Running tests against old journals
The next step is to execute the test of ItemApplicationRecoverSpec while making sure that it reads the saved journals when restarting the application. Once again we basically just need to provide another variation of the WithItemApplication trait for this:
1 protected def expectedValueFor(test: TestData): Any 2 3 override def startApplication[A](persistDir: File)(block: (TestApplication) => A): A = 4 expectedValueFor(currentTest).asInstanceOf[A] 5 6 override def restartApplication[A](persistDir: File)(block: (TestApplication) => A): A = 7 super.restartApplication(migrationDataDir)(block)
This overwrites startApplication and restartApplication. In case of startApplication it simply returns prepared values without executing the test-code (block) (line 4). These values have to be provided by the test-implementation in form of the method expectedValueFor (line 1).
restartApplication executes the block as usual, however instead of providing the temporary folder persistDir it passes the folder with the previously saved journal migrationDataDir (line 7).
Having this, a migration test basically just needs to provide the expected values and the metadata required to find the correct folder containing the previously saved journal:
1 protected def runId = "0.1" 2 3 protected def tag = classTag[ItemApplicationRecoverSpec] 4 5 protected val Id = ItemId(1) 6 protected def description(d: Long) = s"$d - description" 7 8 protected val expectedValues: Iterator[Any] = Iterator( 9 Item(Id, description(1)), 10 Item(Id, description(3)), 11 Item(Id, description(4))) 12 13 override protected def expectedValueFor(test: TestData): Any = 14 expectedValues.next()

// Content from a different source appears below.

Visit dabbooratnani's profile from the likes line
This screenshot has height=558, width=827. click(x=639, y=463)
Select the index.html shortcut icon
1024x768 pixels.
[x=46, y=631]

runId (line 1) and tag (line 3) represent this metadata for the folder-name. As you can see, the method expectedValueFor gets a scala-test TestData instance (line 13) which allows it to pick the right expected value. For simplicity reasons the implementation here ignores it and relies on the order in which the tests are executed (line 14). The actual values (line 9-11) can be derived from the expected.txt files that were generated along with the saved journals.
Test in Action
So just like in case of the snapshot-tests we are able to provide migration tests while fully reusing the existing test-logic. Now lets see this test in action. After the journals have been saved by running SaveJournalApp, we modify the domain model by adding the optional field rank: Option[Int] = None defaulting to None to Item and ItemDescription. Thanks to the play-json macro -based serialization that we used for the custom serializers they basically adapt to these changes automagically. Of course we expect that the Items recovered from an old journal have the field initialized to None and as this is also the default we do not even have to change the migration test and can simply rerun it without any further changes and indeed it runs through just fine.
However if we break compatibility of the macro-based serializer for example by adding a field rank: Int = 0, the test fails accordingly:
akka.persistence.RecoveryException:
Recovery failure by journal (processor id = [/user/ItemActor])
...
Caused by: play.api.libs.json.JsResultException:
JsResultException(errors:List((/template/rank,
List(ValidationError(error.path.missing,WrappedArray())))))
So for this kind of change we would have to provide a json-serializer that initializes missing rank-fields with 0.
Conclusion
There is one thing to keep in mind when it comes to reusing a recovery test for this kind of migration-test. Once the original recovery test evolves, it might no longer be a suitable basis for the saved journals. Even just adding test-cases is not a good idea as there is no old journal for these new test-cases. So the migration-test and the original recovery-test might diverge when the development continues and you have to find a suitable strategy to avoid as much redundancy as possible.
This post concludes the series of posts about akka-persistence and testing. It showed that it is possible to re-use the same test for testing three different kind of recovery scenarios: recovery from a journal, a snapshot and an old journal of the previous release.